Tree Analysis - Nori12/Machine-Learning-Tutorial GitHub Wiki

Machine Learning Tutorial

Tree Analysis

Visualization

We can visualize the tree using the export_graphviz function from the tree module. This writes a file in the .dot file format, which is a text file format for storing graphs. We set an option to color the nodes to reflect the majority class in each node and pass the class and features names so the tree can be properly labeled

Storing graphs

from sklearn.tree import export_graphviz

# Assuming load_breat_cancer dataset
export_graphviz(tree, out_file="tree.dot", class_names=["malignant", "benign"],
feature_names=cancer.feature_names, impurity=False, filled=True)

Reading graphs

import graphviz

with open("tree.dot") as f: dot_graph = f.read()
graphviz.Source(dot_graph)


Decision tree graph for 4 layers depth classification algorithm

The n_samples shown in each node gives the number of samples in that node, while value provides the number of samples per class.

Features Importance

Instead of looking at the whole tree, which can be taxing, there are some useful properties that we can derive to summarize the workings of the tree. The most commonly used summary is feature importance, which rates how important each feature is for the decision a tree makes. It is a number between 0 and 1 for each feature, where 0 means “not used at all” and 1 means “perfectly predicts the target.” The feature importances always sum to 1.

print("Feature importances:\n{}".format(tree.feature_importances_))

def plot_feature_importances_cancer(model):
   n_features = cancer.data.shape[1]
   plt.barh(range(n_features), model.feature_importances_, align='center') 
   plt.yticks(np.arange(n_features), cancer.feature_names) 
   plt.xlabel("Feature importance")
   plt.ylabel("Feature")
plot_feature_importances_cancer(tree)

plot_feature_importances_cancer

If a feature has a low feature_importance, it doesn’t mean that this feature is uninformative.
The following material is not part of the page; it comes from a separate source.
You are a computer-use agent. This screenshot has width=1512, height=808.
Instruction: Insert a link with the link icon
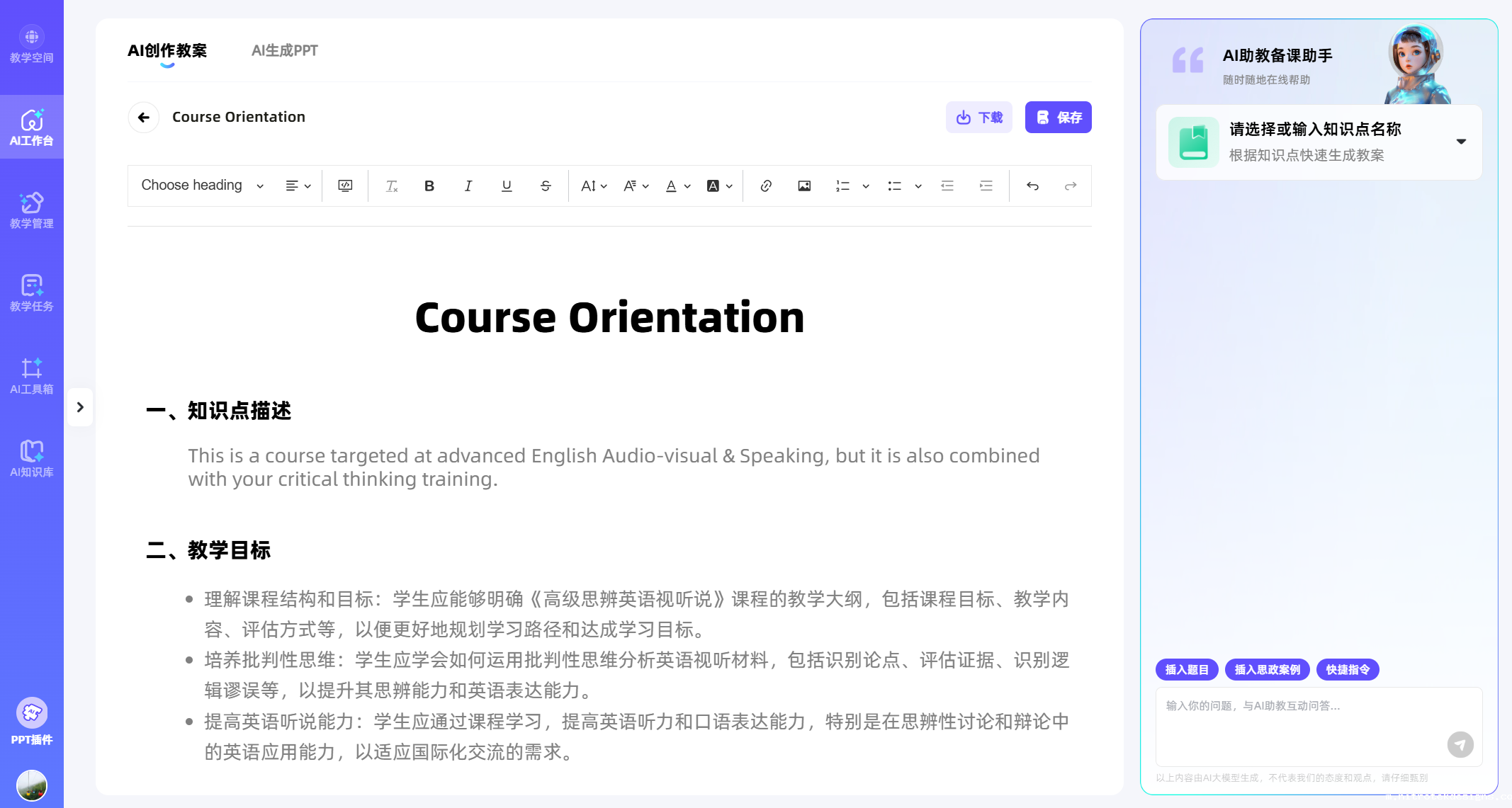[x=766, y=186]
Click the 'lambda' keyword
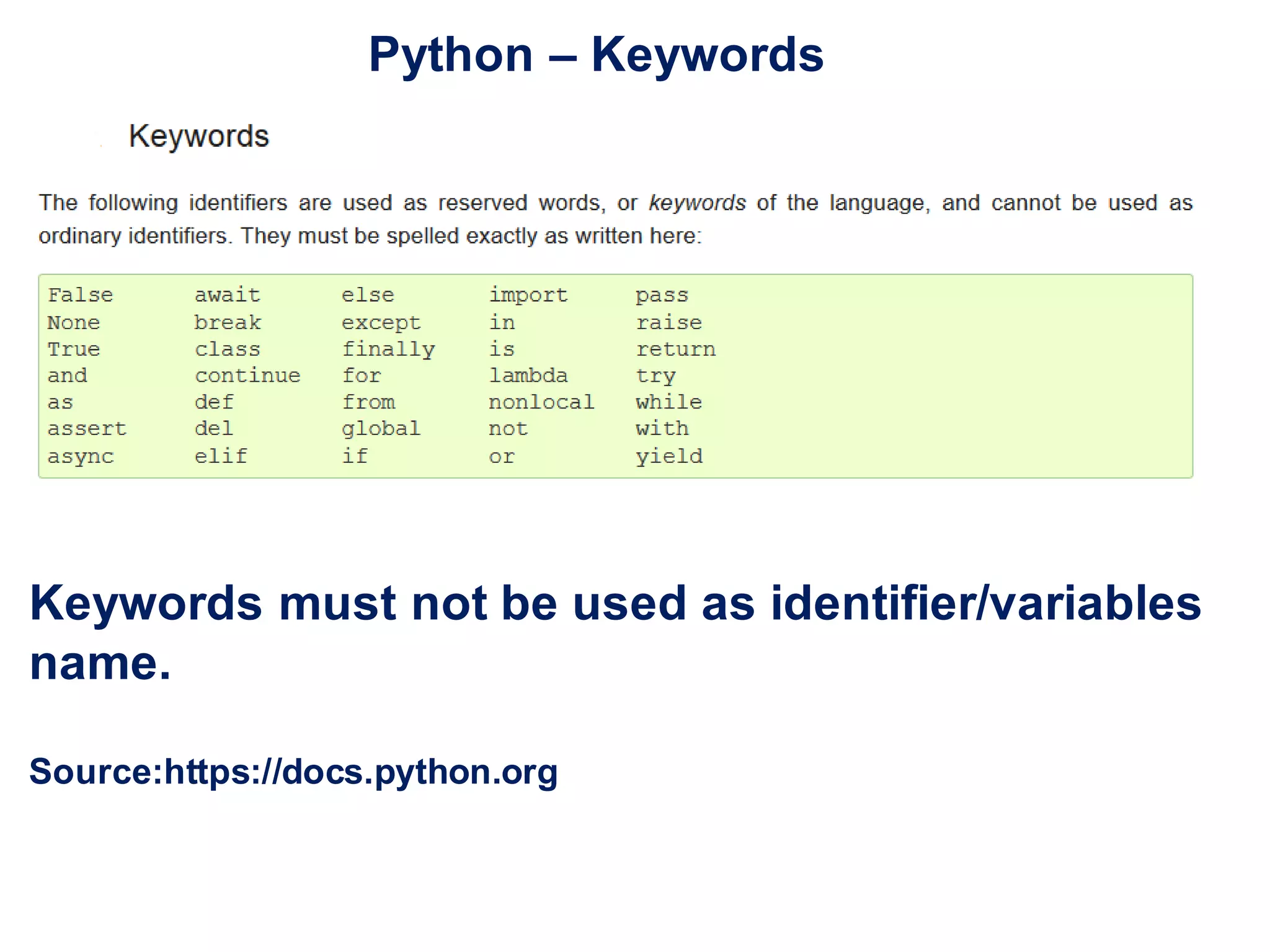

It only means that the feature was not picked by the tree, likely because another feature encodes the same information.

In contrast to the coefficients in linear models, feature importances are always positive, and don’t encode which class a feature is indicative of. The feature importances can tell us that a specific feature is important, but not whether a high value of it is indicative of a sample belonging the a class of another. That's because a class disposal in a graph can be nonmonotonous.